I had attempted this feat before, posting three options for an improved opening sentence, but these sentences were largely ignored and discussion bogged down in whether or not the sources call GamerGate a "movement," and if it's important to state what GamerGate thinks it is (Dennis Green would be proud) and other nitpicks. Those debates are heavily-tread ground that shows little agreement from reliable sources, and it distracted from the topic-at-hand which was the inadequacy of the opening sentence and only the opening sentence.

So rather than try to incite another lengthy discussion, I will simply put forward my own proposal. I had to rewrite the entire opening paragraph, but I think it works much better. Truth be told, it's not terribly different than the current lead -- it's more of a reordering of the content than anything else, as you will hopefully see. Anyway, on with the lead proposal:

The Gamergate controversy refers to a campaign of threats and harassment, beginning in August 2014, and targeted at several women in the video game industry, primarily game developers Zoe Quinn, Brianna Wu, and feminist cultural critic Anita Sarkeesian. These attacks were initially performed under the twitter hastag #gamergate, a name that was adopted by members of an anonymous and amorphous movement, and variously coordinated on the online forums of Reddit, 4chan, and 8chan. The attacks included doxing, threats of rape, and death threats including the threat of a mass shooting at a university speaking event.

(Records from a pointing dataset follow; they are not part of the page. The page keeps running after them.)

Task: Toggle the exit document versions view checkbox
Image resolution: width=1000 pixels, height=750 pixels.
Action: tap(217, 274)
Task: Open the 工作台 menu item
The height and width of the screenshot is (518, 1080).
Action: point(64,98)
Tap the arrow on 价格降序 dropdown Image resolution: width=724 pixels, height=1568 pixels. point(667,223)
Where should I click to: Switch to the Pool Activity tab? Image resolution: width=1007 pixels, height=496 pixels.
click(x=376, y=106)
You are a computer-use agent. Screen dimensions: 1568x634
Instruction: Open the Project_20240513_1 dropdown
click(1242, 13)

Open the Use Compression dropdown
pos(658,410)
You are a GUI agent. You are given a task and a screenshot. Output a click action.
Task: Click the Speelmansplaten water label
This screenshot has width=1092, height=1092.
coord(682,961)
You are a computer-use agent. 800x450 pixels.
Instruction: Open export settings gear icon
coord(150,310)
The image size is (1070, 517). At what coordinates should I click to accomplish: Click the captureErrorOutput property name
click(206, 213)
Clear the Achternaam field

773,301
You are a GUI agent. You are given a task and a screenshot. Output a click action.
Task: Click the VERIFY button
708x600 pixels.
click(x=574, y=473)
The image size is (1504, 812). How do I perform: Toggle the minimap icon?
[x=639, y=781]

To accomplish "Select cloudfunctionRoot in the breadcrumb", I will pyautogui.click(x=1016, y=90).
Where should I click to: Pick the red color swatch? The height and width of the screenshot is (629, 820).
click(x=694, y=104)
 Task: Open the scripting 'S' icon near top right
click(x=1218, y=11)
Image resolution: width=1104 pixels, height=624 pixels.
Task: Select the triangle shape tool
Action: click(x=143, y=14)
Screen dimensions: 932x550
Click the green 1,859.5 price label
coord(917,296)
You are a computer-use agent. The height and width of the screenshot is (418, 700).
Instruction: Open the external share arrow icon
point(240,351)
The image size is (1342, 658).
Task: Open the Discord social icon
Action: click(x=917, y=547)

Here's why I think it's better:

  1. There is more of a focus on threats and harassment, which comprises the bulk of the reliably-sourced reporting on GamerGate.
  2. The instigators of the harassment are more clearly defined earlier, if the words "anonymous and amorphous" can be used to clearly define anything.
  3. Focuses more specifically on the three women who have received the bulk of the coverage related to GamerGate harassment, and places their names higher in the lead.
  4. Clearly explains why GamerGate has received the coverage it did.
  5. Removes the ambiguous, unhelpful language and replaces it with language more specific to the Gamergate controversy.

Ways the lead can be improved:

  1. Obviously there needs to be a discussion about the disparity between GamerGate's stated objectives and their actions and/or public perception. I think this is covered aptly in the second paragraph of the lead, which goes into the "culture war" aspect of the controversy. I'd like to put it in the opening paragraph, but I just don't think there's enough room at the moment.
  2. That the movement's ethical concerns are widely debunked, and it's widely viewed as an effort to obfuscate their true intentions which are to harass women. The problem is that we have to somehow mention "ethical concerns" in order to debunk said concerns, which means we must establish that GamerGate is interested in ethics...which is a viewpoint that very few are comfortable including in the opening paragraph. Once again, I feel that this aspect is covered well in the second paragraph.
  3. Gooder writing. I'm not a copyeditor, and I will have probably make mistakes somewhere in that paragraph.